A Rockefeller of the Seas
America Should Consider Private Funding of Its Submarine Fleet
The most survivable deterrents to war are in short supply as the U.S. Navy struggles to replenish its underwater fleet. But history suggests America’s wealthiest can make a difference in closing the nation’s submarine gap.
By Bill Rivers | April 19, 2024
Mr. Rivers served as speechwriter to U.S. Secretary of Defense James Mattis from 2017 to 2019.

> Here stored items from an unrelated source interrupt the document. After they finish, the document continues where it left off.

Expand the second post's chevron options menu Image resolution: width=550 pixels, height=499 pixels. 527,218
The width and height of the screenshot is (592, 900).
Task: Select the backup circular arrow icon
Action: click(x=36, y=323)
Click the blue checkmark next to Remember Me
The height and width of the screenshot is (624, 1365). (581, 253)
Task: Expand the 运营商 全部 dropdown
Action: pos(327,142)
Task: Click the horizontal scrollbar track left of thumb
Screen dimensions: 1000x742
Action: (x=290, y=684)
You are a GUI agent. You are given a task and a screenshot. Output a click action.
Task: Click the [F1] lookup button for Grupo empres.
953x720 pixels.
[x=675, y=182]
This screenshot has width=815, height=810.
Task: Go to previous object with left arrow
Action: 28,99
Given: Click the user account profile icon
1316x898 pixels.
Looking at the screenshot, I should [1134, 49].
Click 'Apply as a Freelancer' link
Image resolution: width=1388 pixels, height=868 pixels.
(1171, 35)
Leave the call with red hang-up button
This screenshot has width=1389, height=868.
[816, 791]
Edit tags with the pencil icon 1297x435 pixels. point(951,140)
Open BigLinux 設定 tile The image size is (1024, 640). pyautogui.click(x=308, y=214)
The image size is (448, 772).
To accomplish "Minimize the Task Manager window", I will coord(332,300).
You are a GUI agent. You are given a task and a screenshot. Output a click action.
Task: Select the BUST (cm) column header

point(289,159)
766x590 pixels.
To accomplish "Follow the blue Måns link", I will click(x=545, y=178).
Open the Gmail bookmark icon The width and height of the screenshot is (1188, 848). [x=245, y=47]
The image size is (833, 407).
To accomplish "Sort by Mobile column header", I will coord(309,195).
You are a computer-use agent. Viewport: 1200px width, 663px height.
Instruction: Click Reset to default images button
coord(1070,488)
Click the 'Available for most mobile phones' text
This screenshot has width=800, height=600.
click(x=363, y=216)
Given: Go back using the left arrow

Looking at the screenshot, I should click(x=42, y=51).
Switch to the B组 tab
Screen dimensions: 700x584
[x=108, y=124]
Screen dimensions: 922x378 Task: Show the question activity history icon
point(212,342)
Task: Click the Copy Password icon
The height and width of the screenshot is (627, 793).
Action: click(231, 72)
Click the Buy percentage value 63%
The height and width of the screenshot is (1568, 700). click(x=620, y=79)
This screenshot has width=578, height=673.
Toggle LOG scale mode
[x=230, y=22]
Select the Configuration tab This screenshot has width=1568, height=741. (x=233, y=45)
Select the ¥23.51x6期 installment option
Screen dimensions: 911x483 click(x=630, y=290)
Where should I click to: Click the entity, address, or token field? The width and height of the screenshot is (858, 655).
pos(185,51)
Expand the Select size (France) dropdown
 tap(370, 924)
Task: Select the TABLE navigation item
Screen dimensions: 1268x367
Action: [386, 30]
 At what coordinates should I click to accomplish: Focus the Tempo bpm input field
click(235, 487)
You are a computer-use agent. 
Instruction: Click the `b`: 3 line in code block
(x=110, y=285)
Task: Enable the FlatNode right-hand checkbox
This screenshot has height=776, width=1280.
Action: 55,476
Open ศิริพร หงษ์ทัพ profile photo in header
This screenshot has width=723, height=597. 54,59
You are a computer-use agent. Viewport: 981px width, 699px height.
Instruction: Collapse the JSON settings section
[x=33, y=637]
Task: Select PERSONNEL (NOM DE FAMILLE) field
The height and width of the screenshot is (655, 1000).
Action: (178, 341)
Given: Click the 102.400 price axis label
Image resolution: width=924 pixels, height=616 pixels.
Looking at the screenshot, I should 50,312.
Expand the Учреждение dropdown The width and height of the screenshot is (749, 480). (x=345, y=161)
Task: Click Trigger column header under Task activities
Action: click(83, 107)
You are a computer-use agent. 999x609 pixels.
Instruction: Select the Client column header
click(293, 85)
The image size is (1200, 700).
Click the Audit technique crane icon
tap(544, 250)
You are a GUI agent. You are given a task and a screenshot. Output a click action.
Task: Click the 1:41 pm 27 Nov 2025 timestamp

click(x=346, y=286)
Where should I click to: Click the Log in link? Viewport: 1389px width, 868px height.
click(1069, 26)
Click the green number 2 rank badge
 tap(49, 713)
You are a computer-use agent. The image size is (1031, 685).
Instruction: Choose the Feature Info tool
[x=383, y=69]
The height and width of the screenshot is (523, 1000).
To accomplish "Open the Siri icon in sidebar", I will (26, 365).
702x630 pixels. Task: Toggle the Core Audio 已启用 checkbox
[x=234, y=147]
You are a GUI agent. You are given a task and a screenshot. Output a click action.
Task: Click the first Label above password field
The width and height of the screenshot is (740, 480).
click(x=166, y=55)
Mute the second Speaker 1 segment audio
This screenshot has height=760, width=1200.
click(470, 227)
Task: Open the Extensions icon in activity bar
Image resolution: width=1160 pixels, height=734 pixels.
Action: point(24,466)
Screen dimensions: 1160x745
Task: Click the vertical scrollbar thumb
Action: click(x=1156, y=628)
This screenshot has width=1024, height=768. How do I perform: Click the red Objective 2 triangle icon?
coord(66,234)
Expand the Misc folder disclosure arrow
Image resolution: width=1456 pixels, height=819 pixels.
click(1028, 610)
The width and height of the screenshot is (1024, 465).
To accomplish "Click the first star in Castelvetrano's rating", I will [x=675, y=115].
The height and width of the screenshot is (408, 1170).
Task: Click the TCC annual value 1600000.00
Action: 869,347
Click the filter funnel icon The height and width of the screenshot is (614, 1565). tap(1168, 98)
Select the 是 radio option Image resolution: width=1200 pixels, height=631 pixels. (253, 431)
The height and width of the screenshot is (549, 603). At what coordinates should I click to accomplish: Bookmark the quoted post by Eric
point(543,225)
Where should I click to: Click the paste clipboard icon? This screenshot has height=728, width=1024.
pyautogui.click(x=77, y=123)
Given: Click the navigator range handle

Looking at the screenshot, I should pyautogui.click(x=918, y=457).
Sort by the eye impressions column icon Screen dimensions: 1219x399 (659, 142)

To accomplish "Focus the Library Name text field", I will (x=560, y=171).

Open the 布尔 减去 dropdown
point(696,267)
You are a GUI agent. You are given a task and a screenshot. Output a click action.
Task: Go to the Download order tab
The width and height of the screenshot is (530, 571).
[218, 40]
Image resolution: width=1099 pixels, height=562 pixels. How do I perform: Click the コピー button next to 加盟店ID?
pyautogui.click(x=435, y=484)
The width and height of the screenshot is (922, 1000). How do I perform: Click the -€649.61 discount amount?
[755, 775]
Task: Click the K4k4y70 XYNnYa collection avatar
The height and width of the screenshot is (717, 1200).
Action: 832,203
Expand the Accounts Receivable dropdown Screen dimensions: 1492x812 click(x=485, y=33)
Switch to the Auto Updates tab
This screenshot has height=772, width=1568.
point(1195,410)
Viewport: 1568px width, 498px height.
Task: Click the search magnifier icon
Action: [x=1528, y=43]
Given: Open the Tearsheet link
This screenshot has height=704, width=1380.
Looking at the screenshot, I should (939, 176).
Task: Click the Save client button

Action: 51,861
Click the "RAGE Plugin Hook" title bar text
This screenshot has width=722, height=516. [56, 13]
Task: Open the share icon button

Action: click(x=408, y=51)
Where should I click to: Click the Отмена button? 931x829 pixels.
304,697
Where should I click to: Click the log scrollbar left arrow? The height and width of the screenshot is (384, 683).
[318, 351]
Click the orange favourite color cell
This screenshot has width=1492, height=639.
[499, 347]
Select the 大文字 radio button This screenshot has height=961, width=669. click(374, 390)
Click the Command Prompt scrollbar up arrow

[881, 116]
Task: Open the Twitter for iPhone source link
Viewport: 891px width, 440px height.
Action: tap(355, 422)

When General Ulysses Grant floated troops down the Tennessee River in 1862 on the campaign that would eventually break the back of the confederacy, his transports did so under the protection of privately-owned gun boats. The first-of-their-kind riverboat ironclads were at that time still the property of their inventor—St. Louis entrepreneur James B. Eads.1
A wealthy businessman, Eads oversaw more than four thousand workers to build the boats from scratch in less than one hundred days, spending his own money to finish them in time. Though technically under contract with the federal government, he was not paid until well after Grant used his vessels to pry open the war’s western theater.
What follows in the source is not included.